No es exageración decir que hoy en día en Colombia el último lugar significativo realmente democrático que sigue abierto a todas las personas es el templo religioso. Todos lo demás lugares o edificios, sedes o campos, de lo que debería estar abierto a la ciudadanía le ha sido quitado. O, al menos, hecho casi imposible de acceder. Las sedes de gobierno, de justicia, de lo policial o lo militar, hoy son infranqueables para el ciudadano de a pie y quizás por eso pasan tantas cosas incorrectas allí dentro. Pero también los hospitales, las escuelas y colegios, los aeropuertos, los bancos, han resuelto tratar a la ciudadanía como si todos fueran delincuentes y para eso tienen verdaderos arsenales de guardias, perros metiches, alambres de púas, cámaras, detectores de mentiras y de metales, raptores de huellas y del iris, policías manoseadores del cuerpo, etc. Al ciudadano le queda hoy como lugar de encuentro la calle.
De los lugares significativos que existen en Colombia solo el templo sigue siendo de todos y abierto para todos. Cuando sus puertas se abren, y casi siempre son muy grandes, se espera con igual gusto al creyente que al no creyente, al vecino que al viandante, al místico que al cansado de caminar. No hay en él lugar especial ni para el notable ni para el humilde. Las duras bancas los tratan igual a ambos y los juntan como no se suele dar en lugar diferente. A todos se les propone orar y pedir perdón por sus pecados -pues todos allí lo saben sin apenarse que lo son-; a todos se les lee la misma y única Palabra de Dios y se les propone la misma plática del predicador. A unos y otros, a todos, se les invita a caer de rodillas ante la majestad divina sacramentada, a llamar Padre al Señor del universo, a darse un abrazo de paz, a recibir el pan que da la vida eterna. A marcharse en paz. Un recinto donde las cosas sean más iguales para todos no existe literalmente en Colombia y en el mundo.

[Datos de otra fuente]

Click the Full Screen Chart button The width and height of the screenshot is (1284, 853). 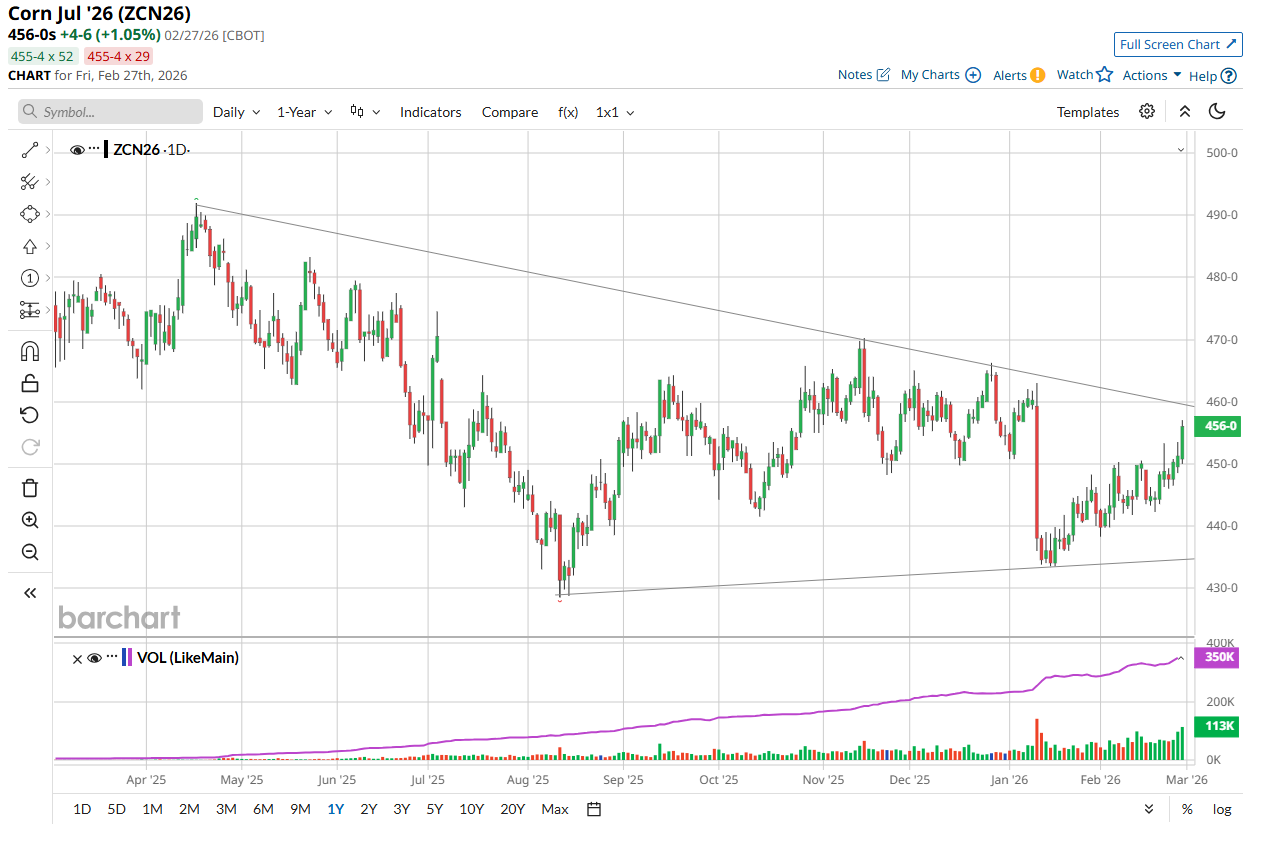click(1178, 44)
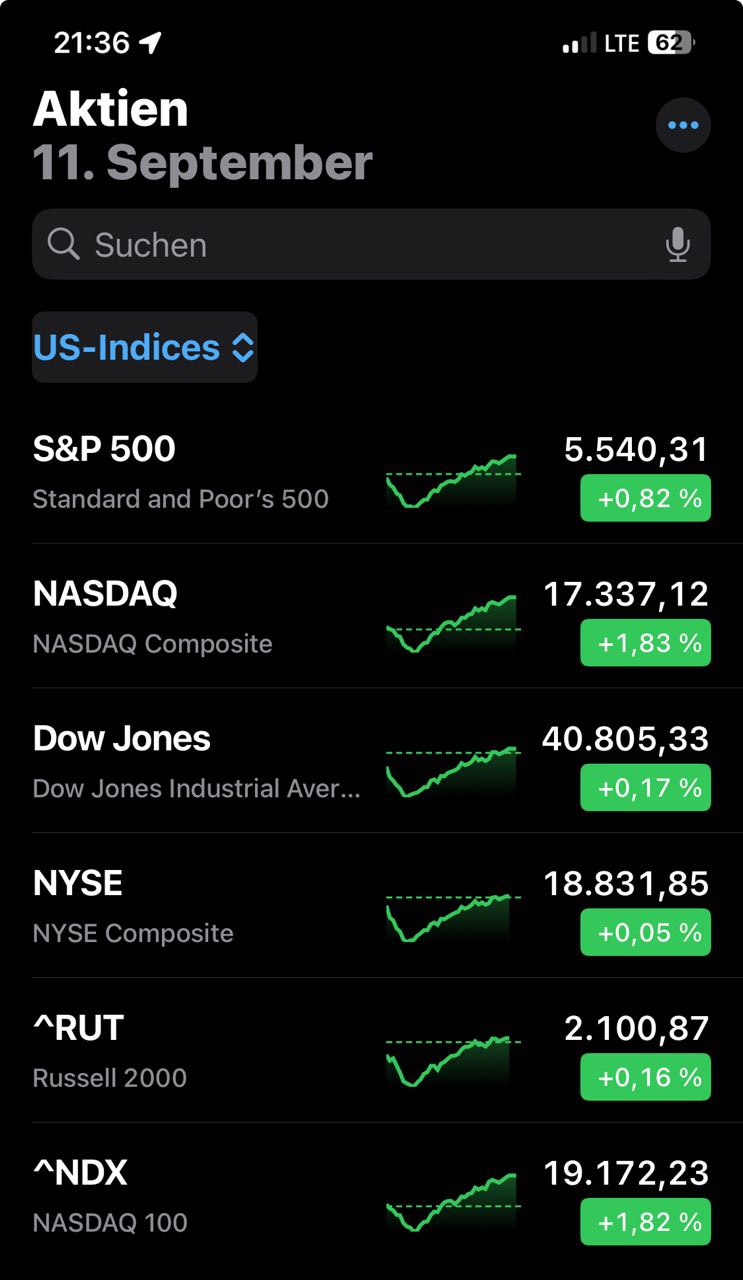Tap the location arrow in status bar
The image size is (743, 1280).
click(x=150, y=43)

Por todo lo anterior, atacar un templo, interrumpir los ritos sagrados, aterrorizar a los orantes con alaridos, arengas, morrales cargados de cosas peligrosas muy probablemente, profanar el espíritu de lo santo, es un signo muy malo de la mentalidad abusiva con que algunos quieren arrasar la sociedad so pretexto de transformarla. Es, también, desconocer la labor de abrir puertas, plantear escenarios, generar puentes, que todos los días y a todas horas realiza la Iglesia a lo largo y ancho del país para que los colombianos se entiendan, se traten bien, se respeten y no se maten como si fueran animales salvajes.
No obstante todo, los templos seguirán abiertos. Sin guardias ni perros, sin cámaras ni alambradas, sin requisas indignas, sin robar huellas digitales, sin presentación de cédulas ni carnets. Porque la Iglesia, las iglesias y las religiones confían en las personas y las tratan como corresponde. Y porque tienen todo el derecho a profesar una fe y a practicar su culto con devoción y respeto por todos. El día que se deba cerrar los templos a causa de los violentos estaremos ante el paisaje indigno de la libertad perdida y la mazmorra a la vista. Por ahora los miles de templos religiosos que hay en Colombia siguen abiertos incluso, para los que abominan la religión, pero siempre con respeto por todos.